** RAW DATA follows **
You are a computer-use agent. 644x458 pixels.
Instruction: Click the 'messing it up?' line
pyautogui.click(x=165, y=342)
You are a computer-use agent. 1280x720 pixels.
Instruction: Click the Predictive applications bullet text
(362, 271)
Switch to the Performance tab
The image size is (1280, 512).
** End of RAW DATA **
** RAW DATA follows **
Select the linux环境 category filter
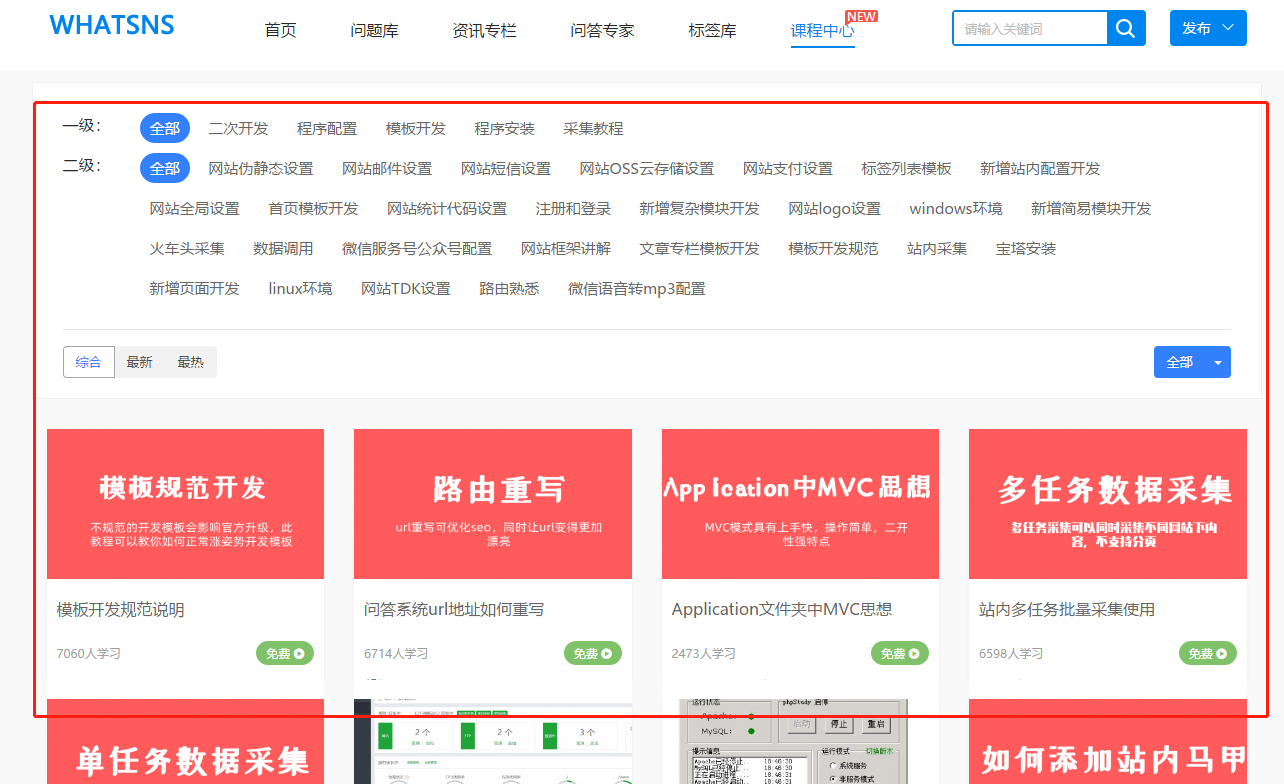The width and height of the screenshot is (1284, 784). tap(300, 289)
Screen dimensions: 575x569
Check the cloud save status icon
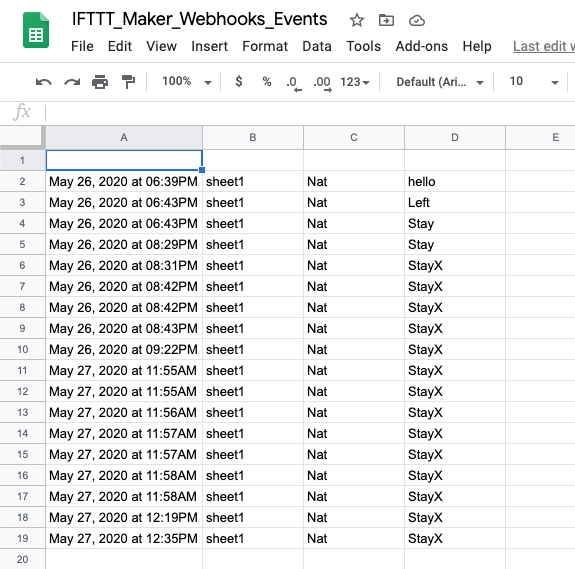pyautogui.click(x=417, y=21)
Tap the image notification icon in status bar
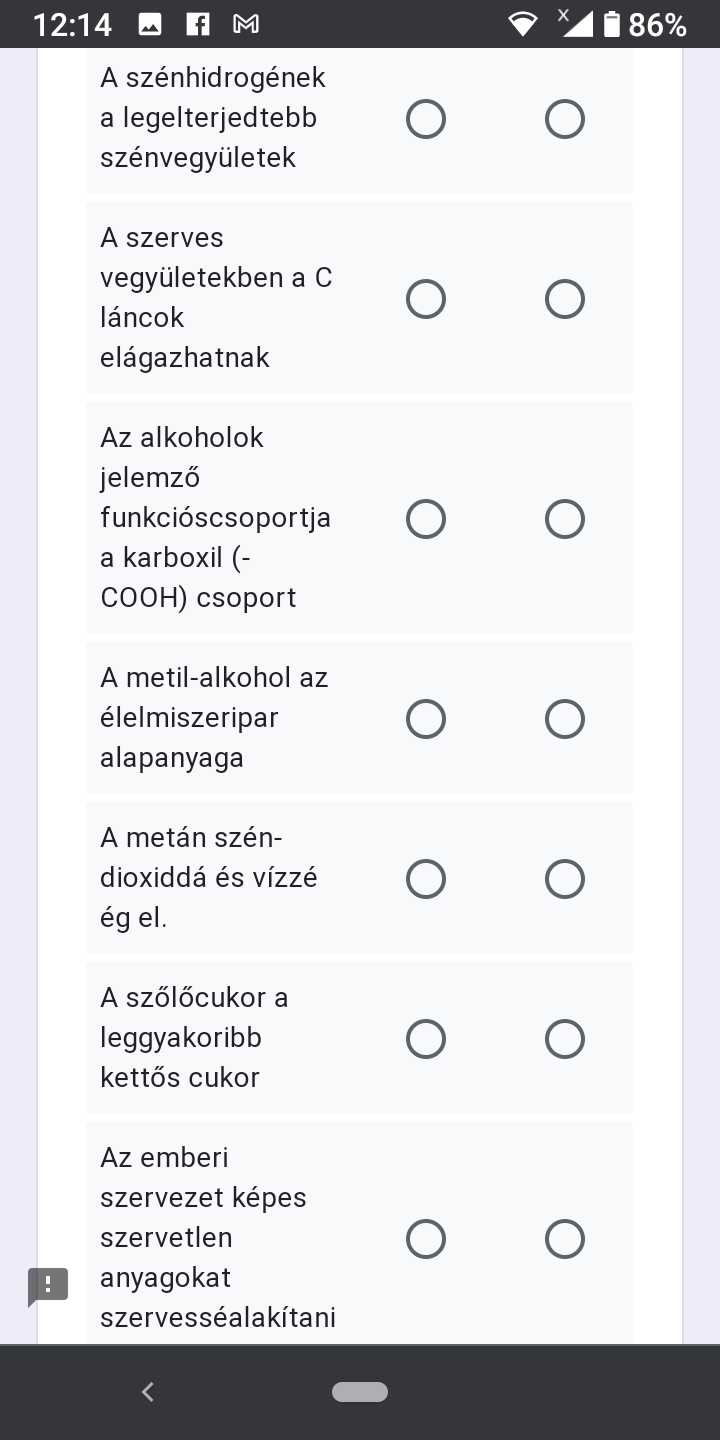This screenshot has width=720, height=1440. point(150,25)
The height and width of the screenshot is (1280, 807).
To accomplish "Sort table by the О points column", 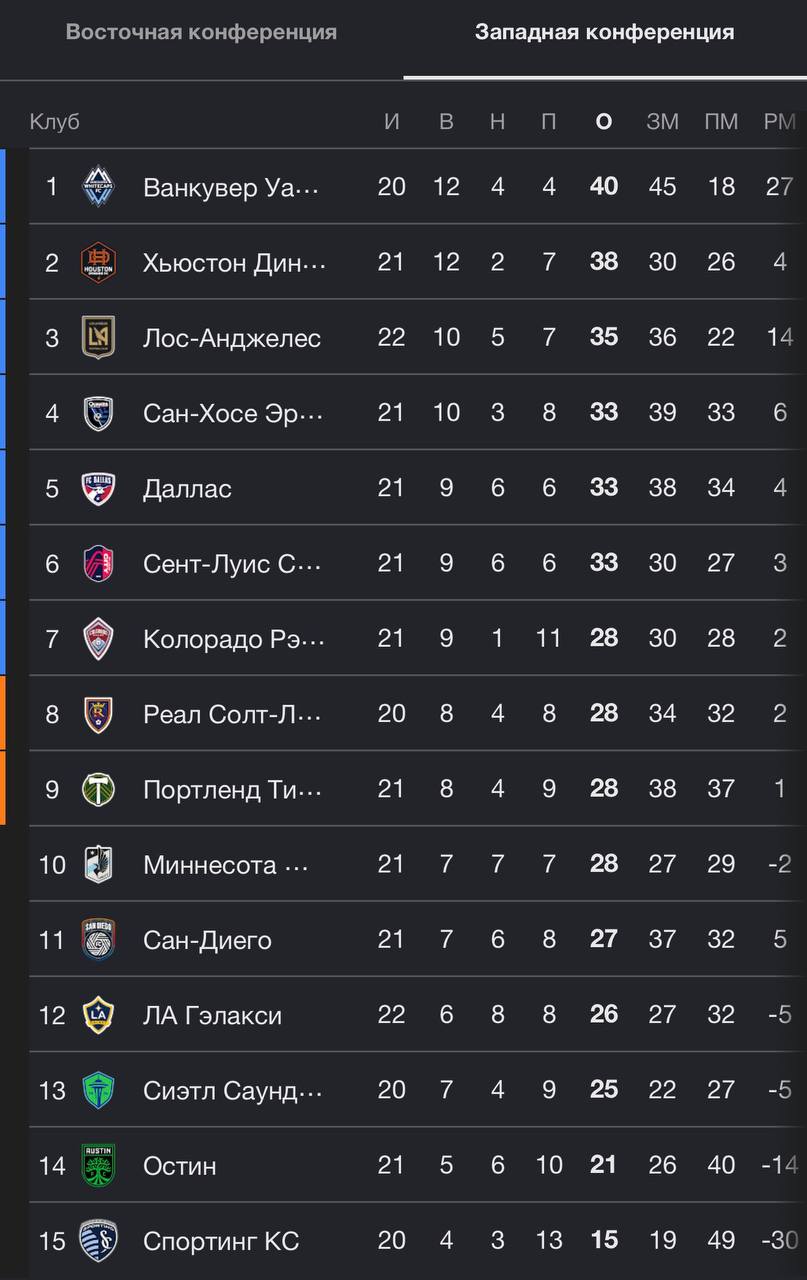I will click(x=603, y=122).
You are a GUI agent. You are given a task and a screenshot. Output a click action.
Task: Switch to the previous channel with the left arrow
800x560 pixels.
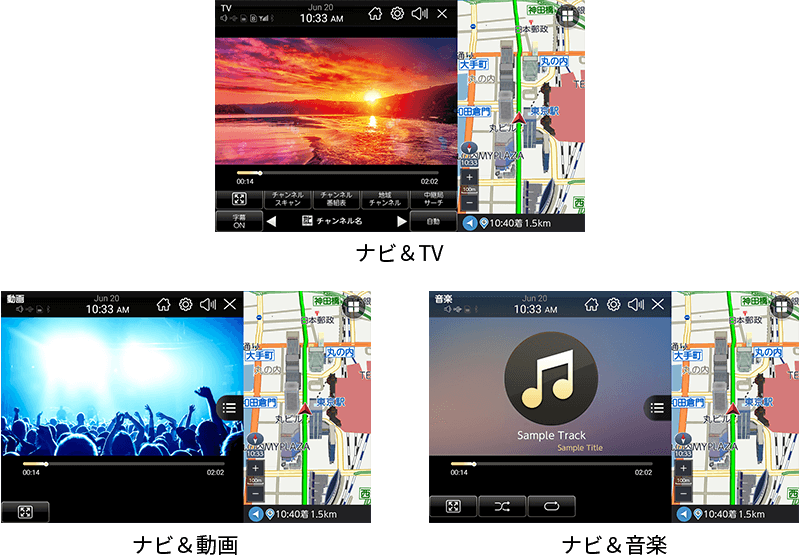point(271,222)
** End of RAW DATA **
■ ABOUT THIS EXERCISE ■
Scan the records for the word "agent". Copy each line where it turns up.

■ WRITTEN SOLUTION ■
You are a computer-use agent. 644x458 pixels.
You are a computer-use agent. 1280x720 pixels.
You are a GUI agent. You are given a task and a screenshot. Output a click action.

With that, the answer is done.